[Start SUPPLIED DATA]

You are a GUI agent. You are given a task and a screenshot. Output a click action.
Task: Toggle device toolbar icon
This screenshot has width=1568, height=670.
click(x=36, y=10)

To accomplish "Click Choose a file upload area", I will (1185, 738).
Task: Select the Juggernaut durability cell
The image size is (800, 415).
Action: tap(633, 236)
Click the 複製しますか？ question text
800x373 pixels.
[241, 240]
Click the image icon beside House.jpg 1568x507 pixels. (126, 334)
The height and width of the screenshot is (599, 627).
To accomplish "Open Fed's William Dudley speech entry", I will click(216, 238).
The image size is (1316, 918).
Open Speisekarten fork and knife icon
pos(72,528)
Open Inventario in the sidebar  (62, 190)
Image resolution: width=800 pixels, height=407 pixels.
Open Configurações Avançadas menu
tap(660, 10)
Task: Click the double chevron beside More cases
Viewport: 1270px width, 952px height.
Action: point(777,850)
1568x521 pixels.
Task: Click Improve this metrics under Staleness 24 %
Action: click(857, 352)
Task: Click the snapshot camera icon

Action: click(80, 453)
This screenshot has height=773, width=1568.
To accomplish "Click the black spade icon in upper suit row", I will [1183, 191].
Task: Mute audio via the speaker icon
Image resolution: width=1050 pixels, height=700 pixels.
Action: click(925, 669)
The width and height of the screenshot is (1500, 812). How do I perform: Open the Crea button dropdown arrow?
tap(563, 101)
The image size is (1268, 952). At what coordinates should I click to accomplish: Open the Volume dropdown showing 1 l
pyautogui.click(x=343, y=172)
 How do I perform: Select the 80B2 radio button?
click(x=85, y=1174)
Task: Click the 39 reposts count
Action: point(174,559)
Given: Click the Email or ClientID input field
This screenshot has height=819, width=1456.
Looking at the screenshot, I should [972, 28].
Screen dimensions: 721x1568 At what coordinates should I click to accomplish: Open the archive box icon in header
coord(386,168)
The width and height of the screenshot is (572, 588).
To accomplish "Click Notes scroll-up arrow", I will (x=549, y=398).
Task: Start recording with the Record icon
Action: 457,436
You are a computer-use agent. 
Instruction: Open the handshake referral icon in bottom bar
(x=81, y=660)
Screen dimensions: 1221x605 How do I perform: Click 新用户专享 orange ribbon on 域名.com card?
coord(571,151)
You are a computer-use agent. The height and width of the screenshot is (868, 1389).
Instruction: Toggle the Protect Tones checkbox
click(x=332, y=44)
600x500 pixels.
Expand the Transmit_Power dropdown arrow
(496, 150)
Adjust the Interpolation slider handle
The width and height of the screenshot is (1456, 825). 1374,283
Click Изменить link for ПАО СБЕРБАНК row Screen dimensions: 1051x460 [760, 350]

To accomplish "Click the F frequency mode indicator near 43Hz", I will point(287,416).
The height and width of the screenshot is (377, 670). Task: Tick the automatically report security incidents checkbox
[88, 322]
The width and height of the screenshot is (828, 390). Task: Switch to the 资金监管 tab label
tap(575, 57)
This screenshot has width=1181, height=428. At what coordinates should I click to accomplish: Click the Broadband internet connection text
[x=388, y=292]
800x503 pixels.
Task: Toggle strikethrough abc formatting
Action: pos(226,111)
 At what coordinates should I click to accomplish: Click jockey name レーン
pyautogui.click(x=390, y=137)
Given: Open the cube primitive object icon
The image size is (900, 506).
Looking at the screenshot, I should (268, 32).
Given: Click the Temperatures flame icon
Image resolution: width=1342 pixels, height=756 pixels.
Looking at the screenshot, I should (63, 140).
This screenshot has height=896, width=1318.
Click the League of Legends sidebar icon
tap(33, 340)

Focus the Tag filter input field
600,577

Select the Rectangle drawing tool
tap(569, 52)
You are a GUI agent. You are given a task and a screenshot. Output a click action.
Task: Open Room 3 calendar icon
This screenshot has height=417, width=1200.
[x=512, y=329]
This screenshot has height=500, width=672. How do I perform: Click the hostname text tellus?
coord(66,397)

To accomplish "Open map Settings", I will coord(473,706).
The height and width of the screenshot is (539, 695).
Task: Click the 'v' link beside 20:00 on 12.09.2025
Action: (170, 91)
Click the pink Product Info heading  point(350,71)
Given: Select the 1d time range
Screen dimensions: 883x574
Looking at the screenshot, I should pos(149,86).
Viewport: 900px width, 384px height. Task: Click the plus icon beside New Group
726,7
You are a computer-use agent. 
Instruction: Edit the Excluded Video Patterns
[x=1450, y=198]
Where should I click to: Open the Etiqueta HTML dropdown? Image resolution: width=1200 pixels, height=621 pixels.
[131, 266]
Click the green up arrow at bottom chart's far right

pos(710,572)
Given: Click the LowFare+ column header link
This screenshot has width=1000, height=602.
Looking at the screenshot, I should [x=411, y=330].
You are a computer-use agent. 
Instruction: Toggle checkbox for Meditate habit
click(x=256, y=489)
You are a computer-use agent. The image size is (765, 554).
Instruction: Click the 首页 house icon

[End SUPPLIED DATA]

AIM OF THE TASK
Could you quote all of the entries above, line for line and without changing a character?

WORKED SOLUTION
You are a GUI agent. You are given a task and a screenshot. Output a click action.
Task: Toggle device toolbar icon
This screenshot has width=1568, height=670.
click(x=36, y=10)

To accomplish "Click Choose a file upload area", I will (1185, 738).
Task: Select the Juggernaut durability cell
The image size is (800, 415).
Action: tap(633, 236)
Click the 複製しますか？ question text
800x373 pixels.
[241, 240]
Click the image icon beside House.jpg 1568x507 pixels. (126, 334)
The height and width of the screenshot is (599, 627).
To accomplish "Open Fed's William Dudley speech entry", I will click(216, 238).
The image size is (1316, 918).
Open Speisekarten fork and knife icon
pos(72,528)
Open Inventario in the sidebar  (62, 190)
Image resolution: width=800 pixels, height=407 pixels.
Open Configurações Avançadas menu
tap(660, 10)
Task: Click the double chevron beside More cases
Viewport: 1270px width, 952px height.
Action: point(777,850)
1568x521 pixels.
Task: Click Improve this metrics under Staleness 24 %
Action: click(857, 352)
Task: Click the snapshot camera icon

Action: click(80, 453)
This screenshot has height=773, width=1568.
To accomplish "Click the black spade icon in upper suit row", I will [1183, 191].
Task: Mute audio via the speaker icon
Image resolution: width=1050 pixels, height=700 pixels.
Action: click(925, 669)
The width and height of the screenshot is (1500, 812). How do I perform: Open the Crea button dropdown arrow?
tap(563, 101)
The image size is (1268, 952). At what coordinates should I click to accomplish: Open the Volume dropdown showing 1 l
pyautogui.click(x=343, y=172)
 How do I perform: Select the 80B2 radio button?
click(x=85, y=1174)
Task: Click the 39 reposts count
Action: point(174,559)
Given: Click the Email or ClientID input field
This screenshot has height=819, width=1456.
Looking at the screenshot, I should [972, 28].
Screen dimensions: 721x1568 At what coordinates should I click to accomplish: Open the archive box icon in header
coord(386,168)
The width and height of the screenshot is (572, 588).
To accomplish "Click Notes scroll-up arrow", I will (x=549, y=398).
Task: Start recording with the Record icon
Action: 457,436
You are a computer-use agent. 
Instruction: Open the handshake referral icon in bottom bar
(x=81, y=660)
Screen dimensions: 1221x605 How do I perform: Click 新用户专享 orange ribbon on 域名.com card?
coord(571,151)
You are a computer-use agent. The height and width of the screenshot is (868, 1389).
Instruction: Toggle the Protect Tones checkbox
click(x=332, y=44)
600x500 pixels.
Expand the Transmit_Power dropdown arrow
(496, 150)
Adjust the Interpolation slider handle
The width and height of the screenshot is (1456, 825). 1374,283
Click Изменить link for ПАО СБЕРБАНК row Screen dimensions: 1051x460 [760, 350]

To accomplish "Click the F frequency mode indicator near 43Hz", I will point(287,416).
The height and width of the screenshot is (377, 670). Task: Tick the automatically report security incidents checkbox
[88, 322]
The width and height of the screenshot is (828, 390). Task: Switch to the 资金监管 tab label
tap(575, 57)
This screenshot has width=1181, height=428. At what coordinates should I click to accomplish: Click the Broadband internet connection text
[x=388, y=292]
800x503 pixels.
Task: Toggle strikethrough abc formatting
Action: pos(226,111)
 At what coordinates should I click to accomplish: Click jockey name レーン
pyautogui.click(x=390, y=137)
Given: Open the cube primitive object icon
The image size is (900, 506).
Looking at the screenshot, I should (268, 32).
Given: Click the Temperatures flame icon
Image resolution: width=1342 pixels, height=756 pixels.
Looking at the screenshot, I should (63, 140).
This screenshot has height=896, width=1318.
Click the League of Legends sidebar icon
tap(33, 340)

Focus the Tag filter input field
600,577

Select the Rectangle drawing tool
tap(569, 52)
You are a GUI agent. You are given a task and a screenshot. Output a click action.
Task: Open Room 3 calendar icon
This screenshot has height=417, width=1200.
[x=512, y=329]
This screenshot has height=500, width=672. How do I perform: Click the hostname text tellus?
coord(66,397)

To accomplish "Open map Settings", I will coord(473,706).
The height and width of the screenshot is (539, 695).
Task: Click the 'v' link beside 20:00 on 12.09.2025
Action: (170, 91)
Click the pink Product Info heading  point(350,71)
Given: Select the 1d time range
Screen dimensions: 883x574
Looking at the screenshot, I should pos(149,86).
Viewport: 900px width, 384px height. Task: Click the plus icon beside New Group
726,7
You are a computer-use agent. 
Instruction: Edit the Excluded Video Patterns
[x=1450, y=198]
Where should I click to: Open the Etiqueta HTML dropdown? Image resolution: width=1200 pixels, height=621 pixels.
[131, 266]
Click the green up arrow at bottom chart's far right

pos(710,572)
Given: Click the LowFare+ column header link
This screenshot has width=1000, height=602.
Looking at the screenshot, I should [x=411, y=330].
You are a computer-use agent. 
Instruction: Toggle checkbox for Meditate habit
click(x=256, y=489)
You are a computer-use agent. The image size is (765, 554).
Instruction: Click the 首页 house icon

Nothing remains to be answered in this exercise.